• _DATA SHOWN_:
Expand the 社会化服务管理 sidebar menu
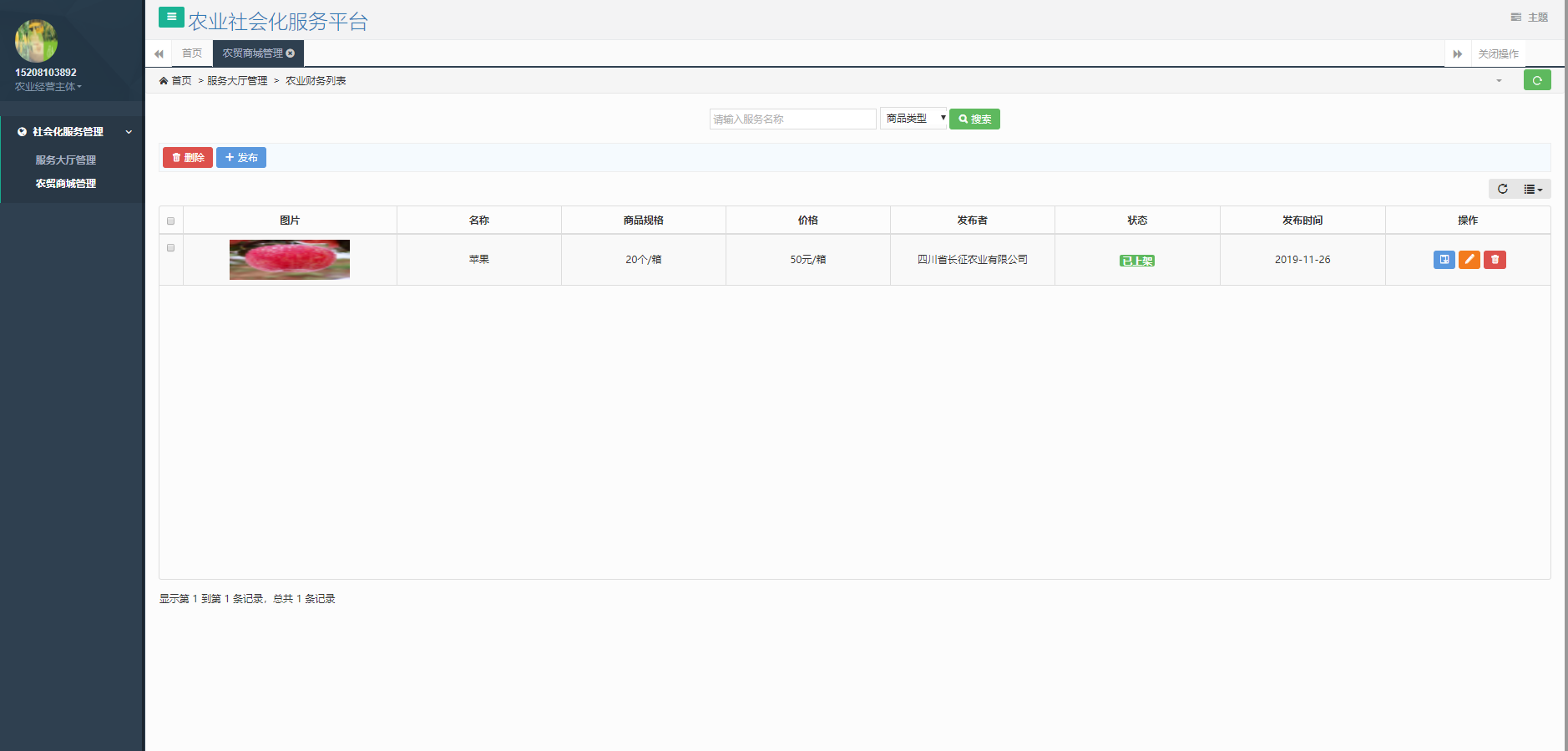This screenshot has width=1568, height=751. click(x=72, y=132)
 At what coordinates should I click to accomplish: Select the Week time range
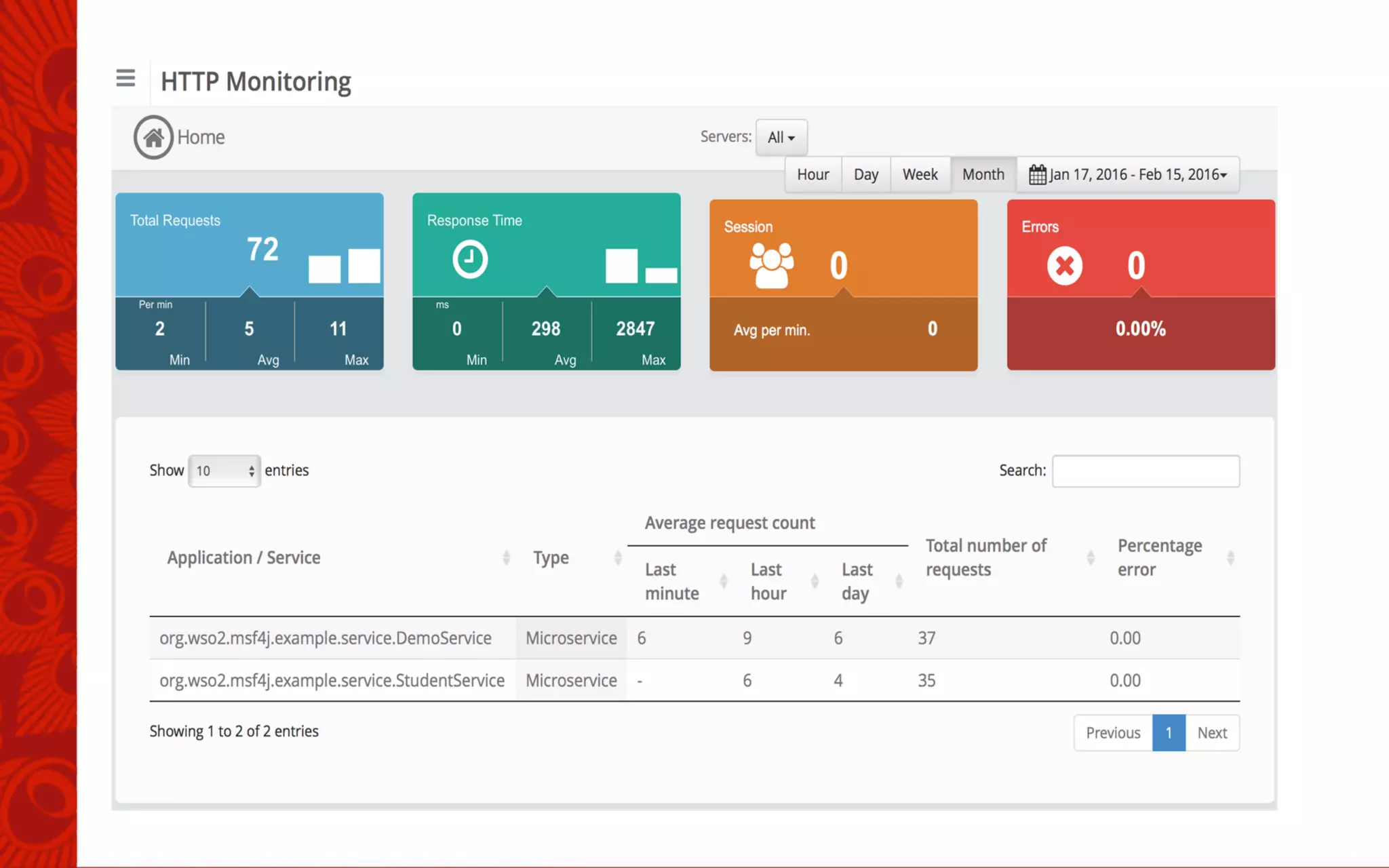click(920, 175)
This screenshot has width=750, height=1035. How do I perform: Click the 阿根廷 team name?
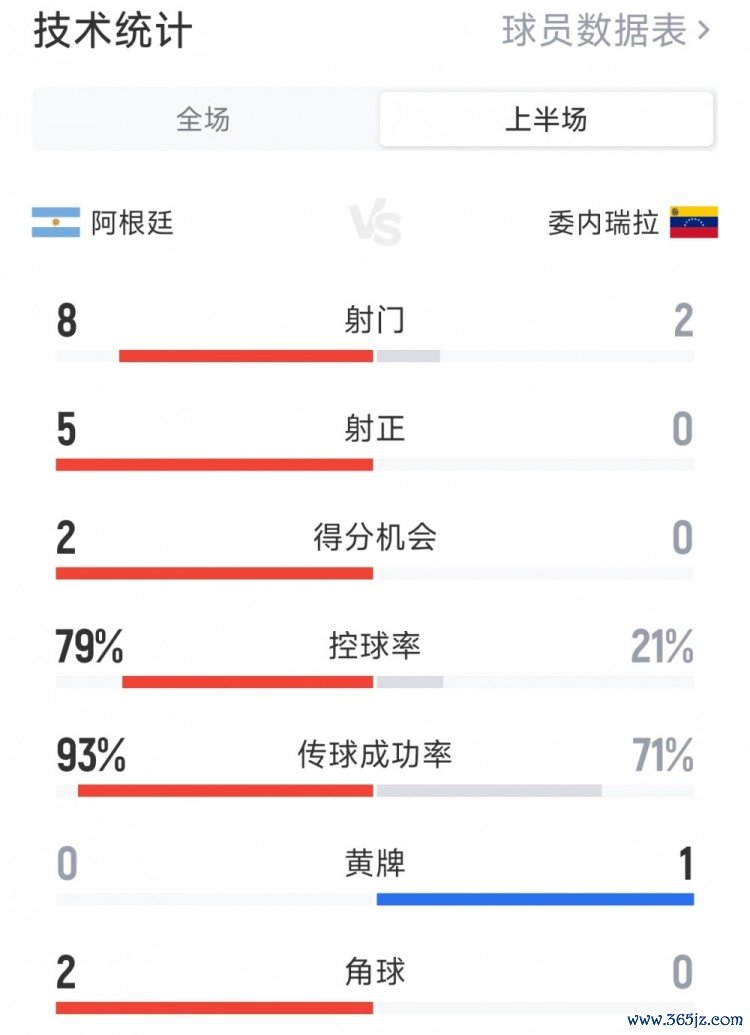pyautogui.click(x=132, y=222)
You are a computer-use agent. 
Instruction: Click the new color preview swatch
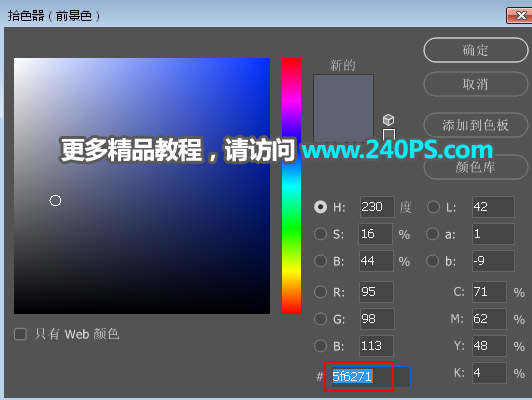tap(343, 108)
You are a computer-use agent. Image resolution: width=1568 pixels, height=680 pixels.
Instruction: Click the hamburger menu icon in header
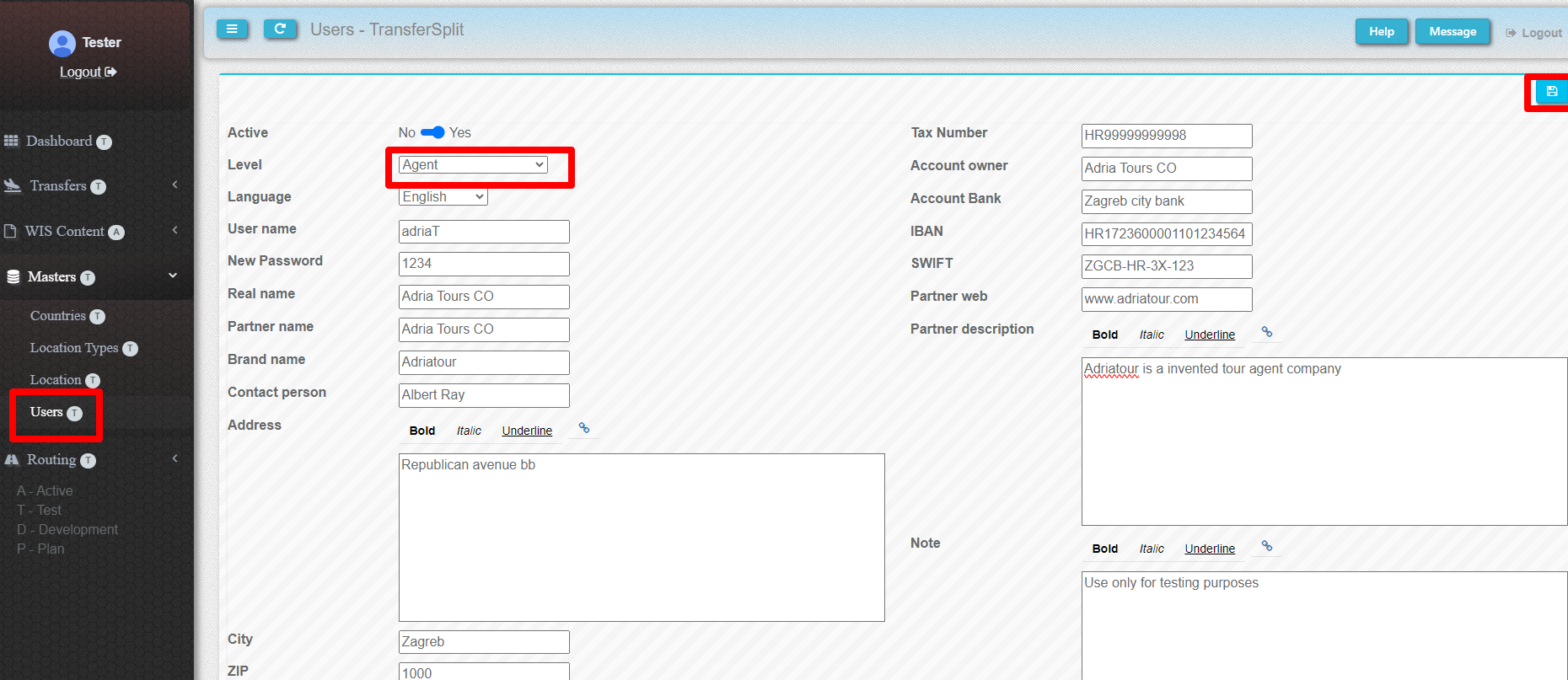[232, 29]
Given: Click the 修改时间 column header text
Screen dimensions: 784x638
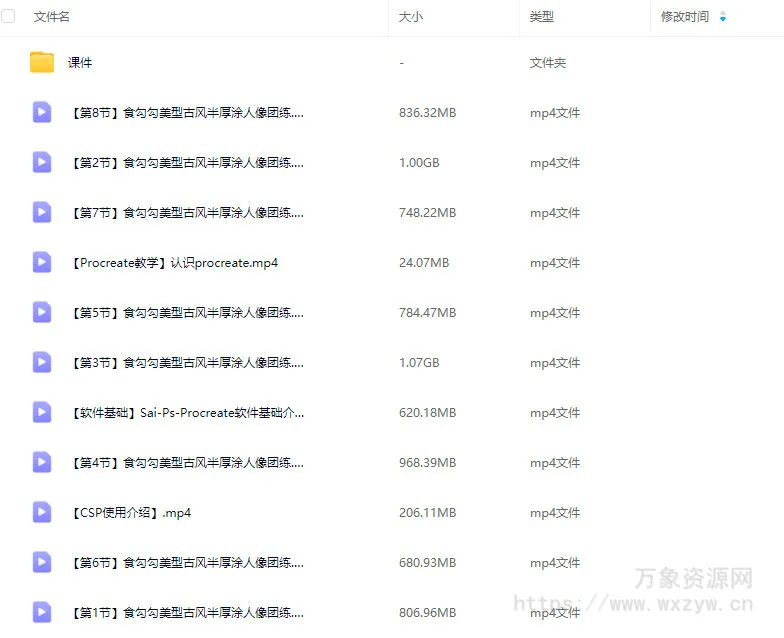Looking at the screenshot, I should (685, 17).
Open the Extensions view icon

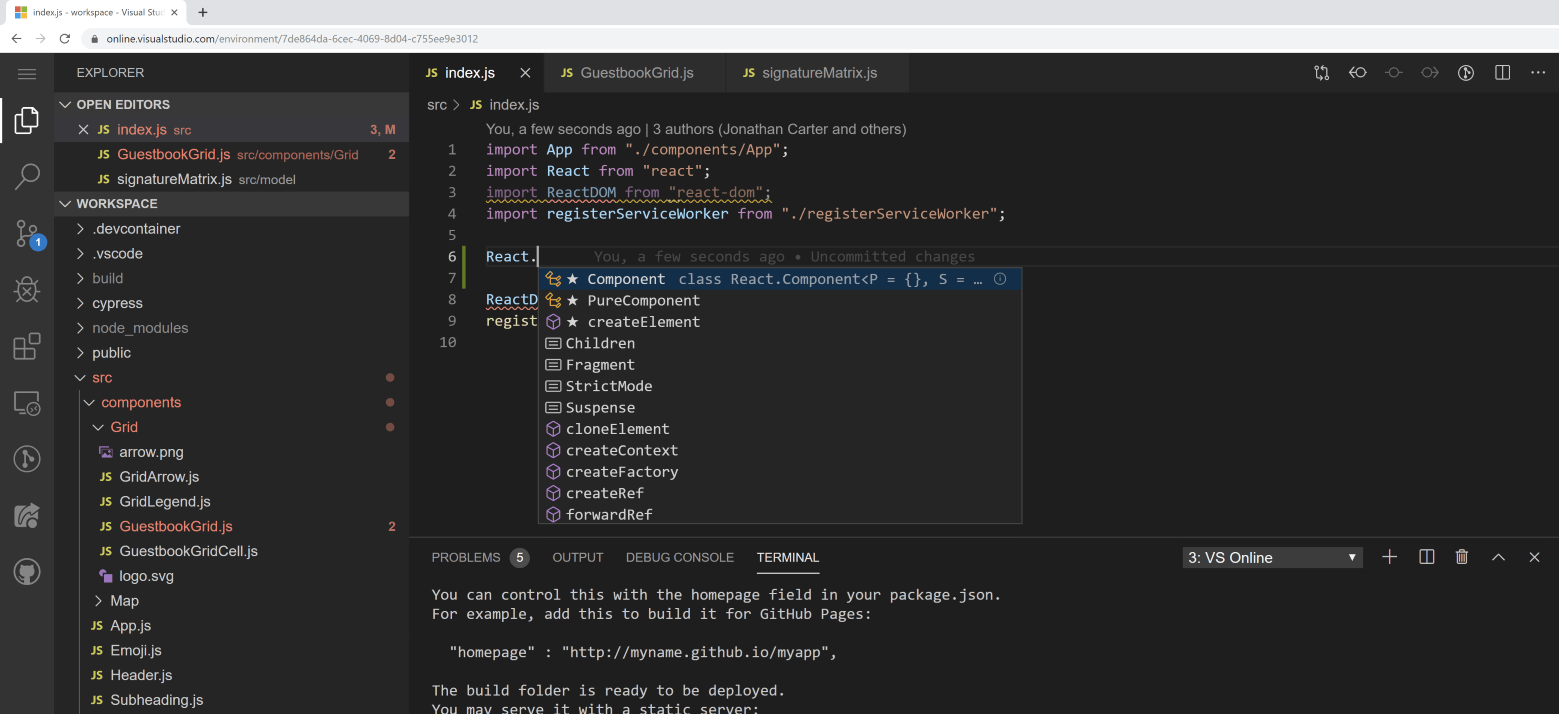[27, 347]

• _STATED EXERCISE_: Format every line of text in the records above as a Markdown table with the columns "No." and "Line", numbering the rows in order and omitting blank lines. Leave the pictures out of the table.

• _THE OUTPUT_:
| No. | Line |
|---|---|
| 1 | Expand the 社会化服务管理 sidebar menu |
| 2 | This screenshot has width=1568, height=751. click(x=72, y=132) |
| 3 |  At what coordinates should I click to accomplish: Select the Week time range |
| 4 | click(920, 175) |
| 5 | This screenshot has width=750, height=1035. How do I perform: Click the 阿根廷 team name? |
| 6 | pyautogui.click(x=132, y=222) |
| 7 | You are a computer-use agent.  |
| 8 | Instruction: Click the new color preview swatch |
| 9 | tap(343, 108) |
| 10 | You are a computer-use agent. Image resolution: width=1568 pixels, height=680 pixels. |
| 11 | Instruction: Click the hamburger menu icon in header |
| 12 | [232, 29] |
| 13 | Given: Click the 修改时间 column header text |
| 14 | Screen dimensions: 784x638 |
| 15 | Looking at the screenshot, I should (685, 17). |
| 16 | Open the Extensions view icon |
| 17 | [27, 347] |